All the bad things you hear about fast foods are true! They shouldn’t be part of your triathlon training diet. The amount of saturated fat and low quality carbohydrates in


fast foods will not help your training, and in excess will be bad for your overall health.


Frozen meals as well have lost a lot of their nutritional value due to the preparation process. Ever notice the soggy looking broccoli you find in some of the dinner plates?

Finally those two popular beverages, coffee and alcohol, should only be consumed in moderation. 


How much carbohydrate do we  need?

Complex carbohydrate intake from whole grains and pasta is the foundation of an endurance diet.  You definitely need to make sure you eat sufficient carbohydrates to help provide the energy you need on heavy training days.


How much is enough?

If you are looking to complete a faster triathlon and have high weekly training load you need to have a fairly high carb intake. My recommendations in terms of percentage of your calorie intake are as follows:

  • 50 – 65 % calories from complex carbohydrates

  • 15 – 25% calories from fat, (unsaturated where possible)

  • 20 – 25% calories from protein.

 Of course this could vary a lot, depending on serving sizes. Usually though we often end up eating too much animal protein, which can be hard on your system if you overdo it.

The amount you need depends on several factors including weight, and gender.

Use our online calculator to get an idea of your triathlon training nutrition requirement.


The vegetarian runner

If you are in this group you already know the many health benefits of a vegetarian diet.

 When you are triathlon training just make sure you are getting the carbohydrates you need, and also sufficient protein.

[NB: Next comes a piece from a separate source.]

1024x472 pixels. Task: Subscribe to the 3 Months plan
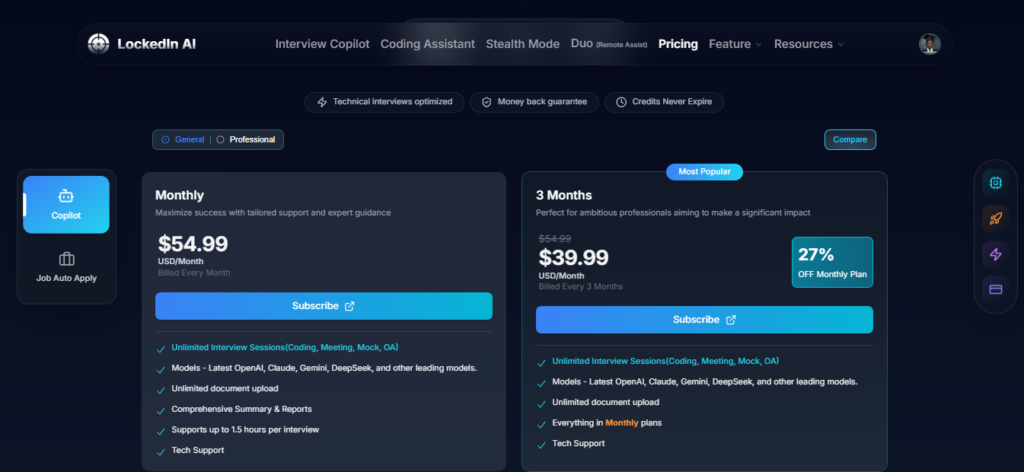(704, 320)
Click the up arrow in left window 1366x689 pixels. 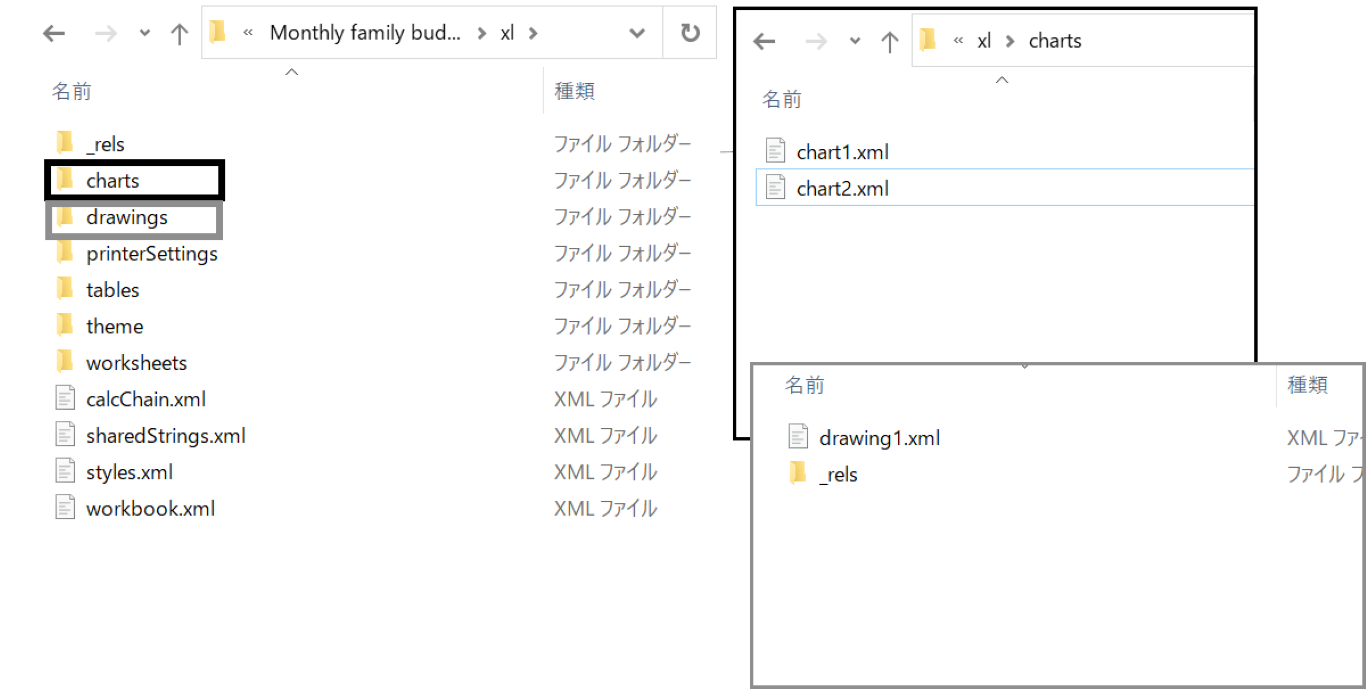(x=180, y=33)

Carbo’ loading vs. the Zone

Except during heavy training, I am a strong believer in the Zone diet also known as 40-30-30. I highly recommend you read one of Barry Sears’ books about the zone. Briefly said, we should be getting our calories in the following proportions:

  • 40% from carbohydrates

  • 30% from protein

  • 30% from fat (mostly unsaturated)

Another advantage of this diet in conjunction with endurance training is that your body will get some of its energy from fat on a regular basis. The body’s switchover from burning calories from carbohydrates to fat is going to happen in the triathlon anyway, and is one cause of “hitting the wall” or "bonking". On the zone diet your body gets more used to this, and will reduce the impact when you are actually racing.

Alternate Fast Foods

Given the fast pace of modern life, we often don’t have the time to prepare full meals. Here are a few alternates to the cheeseburger:


Ø      Chicken Caesar makes a nutritious meal, add some carbohydrate.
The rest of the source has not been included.